Content starts

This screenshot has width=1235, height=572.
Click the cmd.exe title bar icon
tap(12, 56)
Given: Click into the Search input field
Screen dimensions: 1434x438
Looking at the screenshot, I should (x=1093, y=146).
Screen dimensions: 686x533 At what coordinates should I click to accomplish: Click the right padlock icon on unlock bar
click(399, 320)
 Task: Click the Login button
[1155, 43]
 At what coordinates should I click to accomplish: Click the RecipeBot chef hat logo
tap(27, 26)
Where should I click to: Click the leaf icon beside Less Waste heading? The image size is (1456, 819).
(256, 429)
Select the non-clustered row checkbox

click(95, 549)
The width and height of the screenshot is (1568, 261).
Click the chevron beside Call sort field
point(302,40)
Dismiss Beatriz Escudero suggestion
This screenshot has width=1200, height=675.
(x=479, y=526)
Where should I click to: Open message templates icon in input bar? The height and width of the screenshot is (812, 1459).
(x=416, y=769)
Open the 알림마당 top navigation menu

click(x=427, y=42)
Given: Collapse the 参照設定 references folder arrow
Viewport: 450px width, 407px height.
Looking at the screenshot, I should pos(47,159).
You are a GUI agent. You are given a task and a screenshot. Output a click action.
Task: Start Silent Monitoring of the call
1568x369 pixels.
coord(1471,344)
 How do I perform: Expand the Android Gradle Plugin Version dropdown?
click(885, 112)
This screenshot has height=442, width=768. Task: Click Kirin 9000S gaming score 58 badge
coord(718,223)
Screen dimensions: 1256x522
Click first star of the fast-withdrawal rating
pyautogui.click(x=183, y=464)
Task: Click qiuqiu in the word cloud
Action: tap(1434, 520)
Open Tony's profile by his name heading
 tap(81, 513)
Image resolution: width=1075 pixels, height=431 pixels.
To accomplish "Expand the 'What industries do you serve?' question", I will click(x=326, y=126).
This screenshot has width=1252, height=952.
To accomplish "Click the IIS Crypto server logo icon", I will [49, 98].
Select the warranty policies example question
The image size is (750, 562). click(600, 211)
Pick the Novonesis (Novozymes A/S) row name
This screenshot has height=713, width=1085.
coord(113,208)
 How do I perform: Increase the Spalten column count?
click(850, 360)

Content ends

* Exercise brief:
Word for word, return the lines from the one holding "How do I perform: Expand" through the end of the entries above.

* Finished task:
 How do I perform: Expand the Android Gradle Plugin Version dropdown?
click(885, 112)
This screenshot has height=442, width=768. Task: Click Kirin 9000S gaming score 58 badge
coord(718,223)
Screen dimensions: 1256x522
Click first star of the fast-withdrawal rating
pyautogui.click(x=183, y=464)
Task: Click qiuqiu in the word cloud
Action: tap(1434, 520)
Open Tony's profile by his name heading
 tap(81, 513)
Image resolution: width=1075 pixels, height=431 pixels.
To accomplish "Expand the 'What industries do you serve?' question", I will click(x=326, y=126).
This screenshot has width=1252, height=952.
To accomplish "Click the IIS Crypto server logo icon", I will [49, 98].
Select the warranty policies example question
The image size is (750, 562). click(600, 211)
Pick the Novonesis (Novozymes A/S) row name
This screenshot has height=713, width=1085.
coord(113,208)
 How do I perform: Increase the Spalten column count?
click(850, 360)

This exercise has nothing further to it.